As Lucinda Trout approaches her thirtieth birthday, she's deep in debt, single, and about to lose her rent-stabilized apartment at Broadway and Ninety-fourth Street in Manhattan. An associate producer at a local television magazine show called
New York Up Early, Lucinda reports on such weighty, prize-worthy subjects as takeout sushi's rising popularity among midtown office workers, thong underwear ("can you learn to live with a permanent wedgie?"), and bridal registry etiquette.
"My goal was to work for PBS or National Public Radio," Daum's narrator explains at the outset of The Quality of Life Report. "And somehow I'd ended up holding a microphone in one hand and sliding a finger of the other hand under the thong underwear of a willing clerk at a SoHo underwear boutique to show 'how roomy a thong can really be.'" Lucinda is ready to leave New York.
Fans of Meghan Daum's celebrated essays and radio pieces will recognize a share of the author's personal story in Lucinda's trajectory. "The novel is about 32.9% autobiographical," Daum estimates. A few years back, in the title essay of My Misspent Youth, Daum described her own motivations for exchanging life in Manhattan for the open spaces of rural Nebraska. That essay earned the young author a place in a New Yorker anthology and heady comparisons to Joan Didion, whose "Goodbye To All That" set the lofty standard for leaving-New York confessional back in 1967.
"Always funny, often painfully so, The Quality of Life Report is more than simply satirical," novelist Ruth Ozeki raved. "It is an intelligent and heartfelt tale of a young woman, making radical choices and waking up to her life."

* [LIST OF TASKS]
1. In the piece on The Quality of Life Report, how autobiographical does Daum estimate the novel to be?
2. List every subject the piece on The Quality of Life Report says Lucinda reports on.

* [RAW DATA]

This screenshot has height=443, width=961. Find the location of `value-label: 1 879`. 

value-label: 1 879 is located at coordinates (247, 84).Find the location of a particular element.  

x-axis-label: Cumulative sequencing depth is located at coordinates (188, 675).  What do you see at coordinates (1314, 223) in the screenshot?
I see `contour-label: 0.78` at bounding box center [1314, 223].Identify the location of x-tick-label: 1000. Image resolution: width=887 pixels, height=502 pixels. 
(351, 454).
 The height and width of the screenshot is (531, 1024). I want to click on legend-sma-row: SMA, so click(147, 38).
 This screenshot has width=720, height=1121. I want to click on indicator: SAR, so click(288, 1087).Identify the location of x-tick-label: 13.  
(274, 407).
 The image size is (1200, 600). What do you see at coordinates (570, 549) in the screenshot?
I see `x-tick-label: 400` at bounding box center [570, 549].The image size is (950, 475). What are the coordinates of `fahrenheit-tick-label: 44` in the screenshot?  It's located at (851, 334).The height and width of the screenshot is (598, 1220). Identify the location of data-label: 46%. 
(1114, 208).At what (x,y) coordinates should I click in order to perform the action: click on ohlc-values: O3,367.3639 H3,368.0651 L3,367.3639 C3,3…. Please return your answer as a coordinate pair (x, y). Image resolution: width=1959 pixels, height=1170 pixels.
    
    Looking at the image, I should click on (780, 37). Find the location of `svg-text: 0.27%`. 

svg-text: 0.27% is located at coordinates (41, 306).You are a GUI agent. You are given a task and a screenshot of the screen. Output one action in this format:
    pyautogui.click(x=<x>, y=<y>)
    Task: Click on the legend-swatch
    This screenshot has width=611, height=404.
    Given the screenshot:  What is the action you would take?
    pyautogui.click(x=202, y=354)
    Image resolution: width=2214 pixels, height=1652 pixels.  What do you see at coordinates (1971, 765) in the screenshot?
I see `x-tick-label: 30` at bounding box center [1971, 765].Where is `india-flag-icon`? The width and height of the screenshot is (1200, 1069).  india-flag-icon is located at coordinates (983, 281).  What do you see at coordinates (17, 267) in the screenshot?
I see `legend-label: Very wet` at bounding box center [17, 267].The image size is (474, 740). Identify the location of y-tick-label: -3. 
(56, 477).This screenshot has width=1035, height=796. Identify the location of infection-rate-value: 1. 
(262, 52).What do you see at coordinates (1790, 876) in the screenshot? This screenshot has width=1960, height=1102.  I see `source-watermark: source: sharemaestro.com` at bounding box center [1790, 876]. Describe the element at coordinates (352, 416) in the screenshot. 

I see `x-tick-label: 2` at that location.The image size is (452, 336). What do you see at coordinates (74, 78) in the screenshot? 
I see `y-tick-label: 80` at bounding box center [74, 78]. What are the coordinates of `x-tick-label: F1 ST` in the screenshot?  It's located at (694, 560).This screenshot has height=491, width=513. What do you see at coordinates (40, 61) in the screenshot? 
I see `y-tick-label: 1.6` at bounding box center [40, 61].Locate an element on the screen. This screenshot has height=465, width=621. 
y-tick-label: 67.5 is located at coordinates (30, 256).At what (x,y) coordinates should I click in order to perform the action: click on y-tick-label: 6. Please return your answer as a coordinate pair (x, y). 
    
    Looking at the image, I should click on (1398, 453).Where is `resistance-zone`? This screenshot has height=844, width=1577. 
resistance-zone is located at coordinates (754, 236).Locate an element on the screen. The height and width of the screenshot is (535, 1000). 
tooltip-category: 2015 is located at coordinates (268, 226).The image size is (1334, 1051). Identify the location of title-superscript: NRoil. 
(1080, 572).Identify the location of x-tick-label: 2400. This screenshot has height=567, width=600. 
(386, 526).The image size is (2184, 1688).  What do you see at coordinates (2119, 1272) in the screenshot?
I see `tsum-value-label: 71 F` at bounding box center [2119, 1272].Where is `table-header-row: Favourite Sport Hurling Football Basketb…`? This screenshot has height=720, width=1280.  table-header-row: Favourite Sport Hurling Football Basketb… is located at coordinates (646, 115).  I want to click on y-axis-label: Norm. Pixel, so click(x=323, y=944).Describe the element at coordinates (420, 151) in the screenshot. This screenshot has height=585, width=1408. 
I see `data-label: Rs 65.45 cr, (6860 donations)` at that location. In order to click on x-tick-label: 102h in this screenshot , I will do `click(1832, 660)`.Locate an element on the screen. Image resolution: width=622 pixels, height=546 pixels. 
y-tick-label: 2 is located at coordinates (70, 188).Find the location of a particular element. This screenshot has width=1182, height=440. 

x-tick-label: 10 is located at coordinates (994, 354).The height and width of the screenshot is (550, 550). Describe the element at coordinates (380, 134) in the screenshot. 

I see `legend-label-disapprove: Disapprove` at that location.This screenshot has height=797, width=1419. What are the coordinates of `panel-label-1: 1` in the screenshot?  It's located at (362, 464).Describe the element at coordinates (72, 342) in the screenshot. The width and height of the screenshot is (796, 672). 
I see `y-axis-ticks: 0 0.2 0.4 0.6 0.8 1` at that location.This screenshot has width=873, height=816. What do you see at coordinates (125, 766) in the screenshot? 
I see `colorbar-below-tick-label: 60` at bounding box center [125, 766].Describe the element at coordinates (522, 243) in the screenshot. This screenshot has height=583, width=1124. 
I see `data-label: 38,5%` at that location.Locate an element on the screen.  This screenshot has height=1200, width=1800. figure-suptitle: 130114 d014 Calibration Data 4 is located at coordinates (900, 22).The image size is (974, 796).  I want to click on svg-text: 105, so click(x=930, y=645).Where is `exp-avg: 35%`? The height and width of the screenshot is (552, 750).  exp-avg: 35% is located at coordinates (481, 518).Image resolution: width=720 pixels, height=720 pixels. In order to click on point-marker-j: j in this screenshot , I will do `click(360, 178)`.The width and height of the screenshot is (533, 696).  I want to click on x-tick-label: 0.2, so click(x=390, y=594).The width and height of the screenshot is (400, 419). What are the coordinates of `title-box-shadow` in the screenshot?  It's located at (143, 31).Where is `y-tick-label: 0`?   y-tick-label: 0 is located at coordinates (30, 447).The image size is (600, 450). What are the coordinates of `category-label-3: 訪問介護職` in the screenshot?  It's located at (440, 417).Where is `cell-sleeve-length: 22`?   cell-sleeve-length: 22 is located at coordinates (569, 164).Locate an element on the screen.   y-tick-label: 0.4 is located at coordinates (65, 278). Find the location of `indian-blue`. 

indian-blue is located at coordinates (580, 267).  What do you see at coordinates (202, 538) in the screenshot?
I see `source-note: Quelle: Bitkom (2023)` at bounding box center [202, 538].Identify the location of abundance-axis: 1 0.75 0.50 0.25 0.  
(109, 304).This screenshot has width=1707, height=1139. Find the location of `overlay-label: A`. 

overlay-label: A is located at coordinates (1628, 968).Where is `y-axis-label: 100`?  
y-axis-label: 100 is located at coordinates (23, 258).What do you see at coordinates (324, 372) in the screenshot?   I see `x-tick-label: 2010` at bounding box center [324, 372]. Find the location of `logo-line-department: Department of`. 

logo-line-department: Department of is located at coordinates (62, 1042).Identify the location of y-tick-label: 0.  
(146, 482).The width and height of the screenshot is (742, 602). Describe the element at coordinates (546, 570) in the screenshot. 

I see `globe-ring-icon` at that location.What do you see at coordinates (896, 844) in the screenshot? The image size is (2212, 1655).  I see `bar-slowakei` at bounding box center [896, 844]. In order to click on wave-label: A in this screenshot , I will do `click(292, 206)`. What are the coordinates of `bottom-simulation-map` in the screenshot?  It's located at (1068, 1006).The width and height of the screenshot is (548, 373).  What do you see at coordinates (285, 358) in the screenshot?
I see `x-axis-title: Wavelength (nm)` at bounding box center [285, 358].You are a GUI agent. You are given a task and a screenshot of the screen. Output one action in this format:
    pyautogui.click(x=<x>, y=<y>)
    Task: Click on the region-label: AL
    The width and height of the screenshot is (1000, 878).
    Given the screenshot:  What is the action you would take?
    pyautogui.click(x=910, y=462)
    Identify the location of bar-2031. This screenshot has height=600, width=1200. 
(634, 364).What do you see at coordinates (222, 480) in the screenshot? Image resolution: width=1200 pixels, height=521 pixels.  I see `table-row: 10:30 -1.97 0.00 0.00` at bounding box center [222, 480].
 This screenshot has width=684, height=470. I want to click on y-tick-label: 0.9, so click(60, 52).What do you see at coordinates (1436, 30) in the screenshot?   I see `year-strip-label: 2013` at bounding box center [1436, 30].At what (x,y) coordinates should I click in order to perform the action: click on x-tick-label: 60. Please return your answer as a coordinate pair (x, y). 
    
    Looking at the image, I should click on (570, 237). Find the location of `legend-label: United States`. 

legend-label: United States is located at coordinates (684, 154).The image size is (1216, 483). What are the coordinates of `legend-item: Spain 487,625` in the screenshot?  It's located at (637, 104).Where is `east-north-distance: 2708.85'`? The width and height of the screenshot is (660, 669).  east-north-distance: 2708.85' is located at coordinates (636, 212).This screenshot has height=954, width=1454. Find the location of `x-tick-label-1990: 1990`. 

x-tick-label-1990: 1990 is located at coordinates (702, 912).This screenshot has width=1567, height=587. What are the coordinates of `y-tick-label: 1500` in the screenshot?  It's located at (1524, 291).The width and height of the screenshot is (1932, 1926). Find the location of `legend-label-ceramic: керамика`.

* [PER-TASK OUTPUTS]
1. About 32.9%.

2.
- Takeout sushi's rising popularity among midtown office workers
- Thong underwear
- Bridal registry etiquette